Written by - Millan Kaul

Spec-driven development (SDD) positions QA as the enforcer of executable specs, your north star for AI reliability. In AI-native workflows, QA shifts from reactive bugs to proactive spec validation, catching hallucinations before deploy.

Opinion: Without QA owning SDD, AI ships “good enough” disasters; with it, specs become living tests.

QA’s Pivotal Role

QA authors/validates specs as contracts (inputs, outputs, edges), then verifies AI outputs match.

  • Tools like GitHub Spec Kit auto-gen tests from specs, reducing manual toil by 40%.
  • QA metrics: Schema compliance, edge coverage >90%.

Image 01

QA-Centric Workflow

  • QA Writes Spec: YAML/Markdown with assertions (e.g., “no PII, confidence >0.8”).
  • AI Task Breakdown: Prompt-engineered plans, QA reviews.
  • Implement + QA Gate: Code/prompts must pass spec-evals (LLM-judge, unit tests).
  • QA Iteration: Human-in-loop for failures.

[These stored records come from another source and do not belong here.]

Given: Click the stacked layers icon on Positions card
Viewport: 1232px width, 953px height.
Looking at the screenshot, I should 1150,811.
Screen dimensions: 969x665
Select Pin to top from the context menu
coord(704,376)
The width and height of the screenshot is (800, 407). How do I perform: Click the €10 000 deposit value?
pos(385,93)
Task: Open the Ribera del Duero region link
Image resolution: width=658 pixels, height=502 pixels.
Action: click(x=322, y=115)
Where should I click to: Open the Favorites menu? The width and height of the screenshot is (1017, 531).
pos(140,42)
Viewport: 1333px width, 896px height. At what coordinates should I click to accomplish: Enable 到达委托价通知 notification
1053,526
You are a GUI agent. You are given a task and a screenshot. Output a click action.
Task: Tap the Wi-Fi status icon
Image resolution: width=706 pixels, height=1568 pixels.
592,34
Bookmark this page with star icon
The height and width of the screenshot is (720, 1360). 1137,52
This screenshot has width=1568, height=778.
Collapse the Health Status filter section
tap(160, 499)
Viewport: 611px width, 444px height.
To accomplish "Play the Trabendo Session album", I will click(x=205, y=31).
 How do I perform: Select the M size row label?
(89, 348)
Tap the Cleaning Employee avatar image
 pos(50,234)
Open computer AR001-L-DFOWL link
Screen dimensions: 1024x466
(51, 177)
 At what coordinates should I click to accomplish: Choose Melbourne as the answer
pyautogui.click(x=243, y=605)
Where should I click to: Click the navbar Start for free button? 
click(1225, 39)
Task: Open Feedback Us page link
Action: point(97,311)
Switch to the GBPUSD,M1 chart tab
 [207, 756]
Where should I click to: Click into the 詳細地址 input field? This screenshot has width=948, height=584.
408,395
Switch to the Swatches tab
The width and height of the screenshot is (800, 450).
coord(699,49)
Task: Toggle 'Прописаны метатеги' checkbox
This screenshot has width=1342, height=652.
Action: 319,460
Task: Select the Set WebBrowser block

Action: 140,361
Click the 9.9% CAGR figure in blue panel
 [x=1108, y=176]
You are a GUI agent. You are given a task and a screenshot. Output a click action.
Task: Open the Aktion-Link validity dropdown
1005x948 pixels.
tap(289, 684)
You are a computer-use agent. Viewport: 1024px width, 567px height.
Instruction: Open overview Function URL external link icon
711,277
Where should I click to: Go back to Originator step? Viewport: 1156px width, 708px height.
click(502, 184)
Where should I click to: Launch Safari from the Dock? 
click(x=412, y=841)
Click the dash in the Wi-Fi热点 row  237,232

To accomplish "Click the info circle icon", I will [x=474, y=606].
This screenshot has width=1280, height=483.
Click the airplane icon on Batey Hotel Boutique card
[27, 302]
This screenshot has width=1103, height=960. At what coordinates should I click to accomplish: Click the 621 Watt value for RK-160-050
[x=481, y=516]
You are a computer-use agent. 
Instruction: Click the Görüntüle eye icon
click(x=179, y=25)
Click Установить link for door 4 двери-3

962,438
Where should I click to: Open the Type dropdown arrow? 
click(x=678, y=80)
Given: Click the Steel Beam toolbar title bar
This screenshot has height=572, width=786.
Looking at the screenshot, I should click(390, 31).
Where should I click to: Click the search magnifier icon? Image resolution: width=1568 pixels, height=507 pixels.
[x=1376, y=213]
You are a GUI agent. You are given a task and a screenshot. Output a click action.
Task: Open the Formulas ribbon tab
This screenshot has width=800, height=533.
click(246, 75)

Sample: QA Spec → PII-Safe API

QA spec enforces no PII leak.

# qa_spec.yaml

spec:
  endpoint: /users
  input: {email: string@format=email, name: string}
  output: {id: string, name: string}  # No email echo!
  assertions:
    - no_pii: true  # QA guardrail hook
    - schema_match: 100%

FastAPI + QA Guardrail

# test.py

from fastapi import FastAPI
from pydantic import BaseModel, EmailStr
from nemoguardrails import LLMRails  # QA layer

app = FastAPI()
rails = LLMRails.from_config("./qa_config")  #Spec + PII rails

class User(BaseModel):
    email: EmailStr
    name: str

@app.post("/users")
async def create(user: user):
    # QA Pre: Spec input validation
    if not rails.process_input(user.model_dump()):  #PII/block
        raise HTTPException(400, "PII detected")
    # LLM? Or logic, post-validate output
    result = {"id": user.email, "name": user.name}  #No email!
    if not rails.process_output(result):  #Spec schema check
        raise HTTPException(500, "Spec violation")
    return result

Run QA tests: pytest --spec qa_spec.yaml for 100% alignment.

QA Wins

  • Cuts drift 50% via evals.
  • Guardrails as spec extensions.

QA Checklist

  • Spec coverage: Edges/PII.
  • Auto-eval: >95% pass.
  • CI/CD gate: QA signoff.

QA makes SDD unbreakable—AI follows specs, not whims.